It is true, as quoted in the brief of the defendants, that the Supreme Court held that the claimant, by accepting compensation such as was paid him by the officer without protest, estopped himself from claiming after the performance of the service a larger amount of compensation, but in connection with the enunciation of the estoppel the court says: “We do not want to be understood as saying that the mere fact of receiving money in payment will estop a creditor.” It will be seen by an examination of the decision that one theory of the plaintiff’s claim was that an implied contract arose, but the court holds, in substance, that the conduct of the claimant and the defendants with reference to the receipt and payment of the money estopped the claimant from relying upon the theory that there was an implied contract. The court in substance held that it was not within the power of the Secretary of the Treasury to adopt the regulations, insisted on by claimants, as such regulations would be in violation of section 2733, Revised Statutes.

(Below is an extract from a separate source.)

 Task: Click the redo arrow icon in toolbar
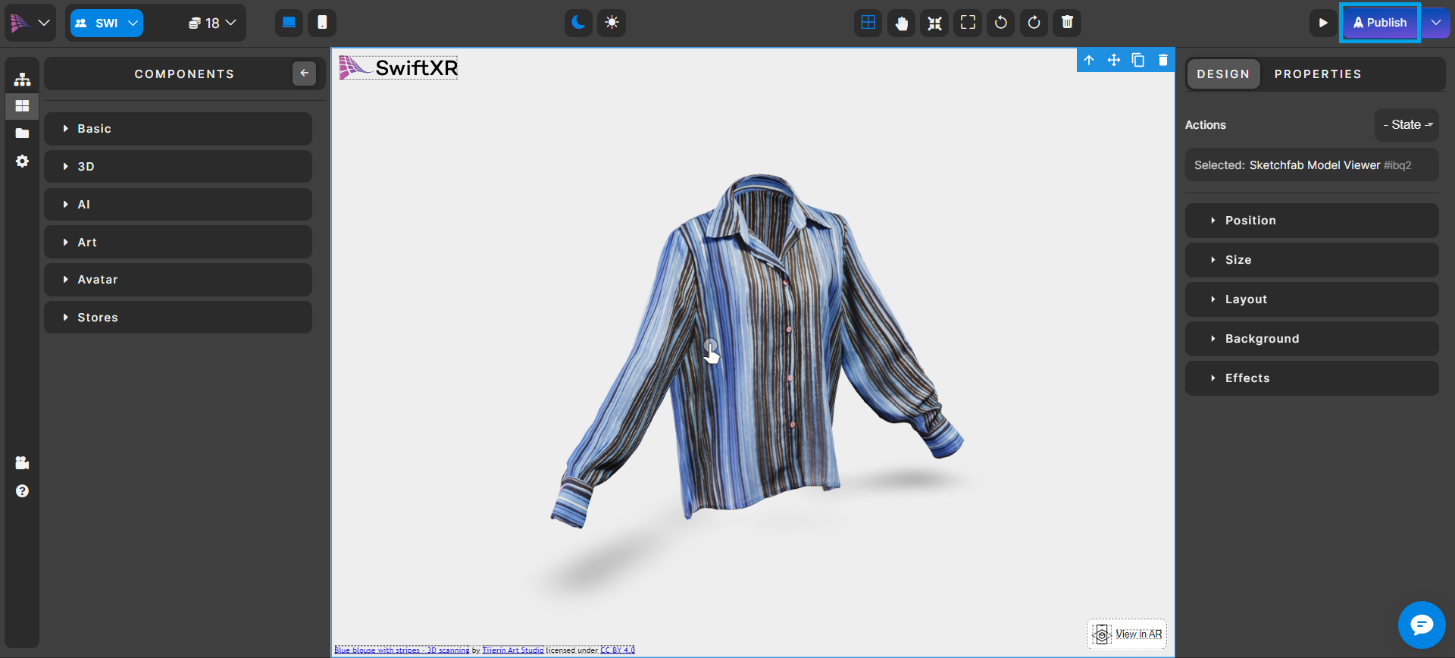pos(1034,23)
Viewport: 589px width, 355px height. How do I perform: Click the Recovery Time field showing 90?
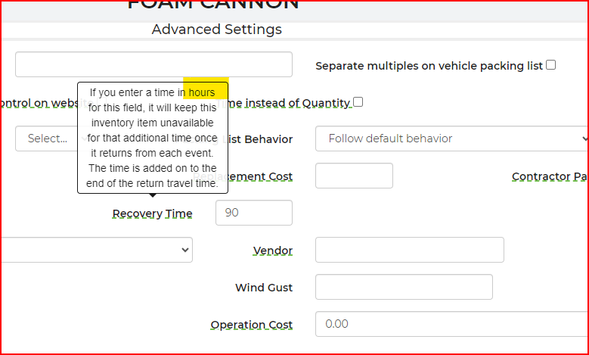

In the case of Adams this court has decided that a public officer may recover the lawful compensation of his office, notwithstanding he accepted a less amount and receipted in full therefor. The court said further in reference to the execution of a receipt by claimant: “We do not think he thereby relinquished his right to claim the further compensation allowed by law. If the appointing officer has no power to change the compensation of an inspector, certainly the paying officer has not. He had no right to exact such a receipt and the claimant lost nothing by signing it.” (Fisher’s Case, 15 C. Cls., R., 323; Bostwick v. United States, 94 U. S. R., 53.)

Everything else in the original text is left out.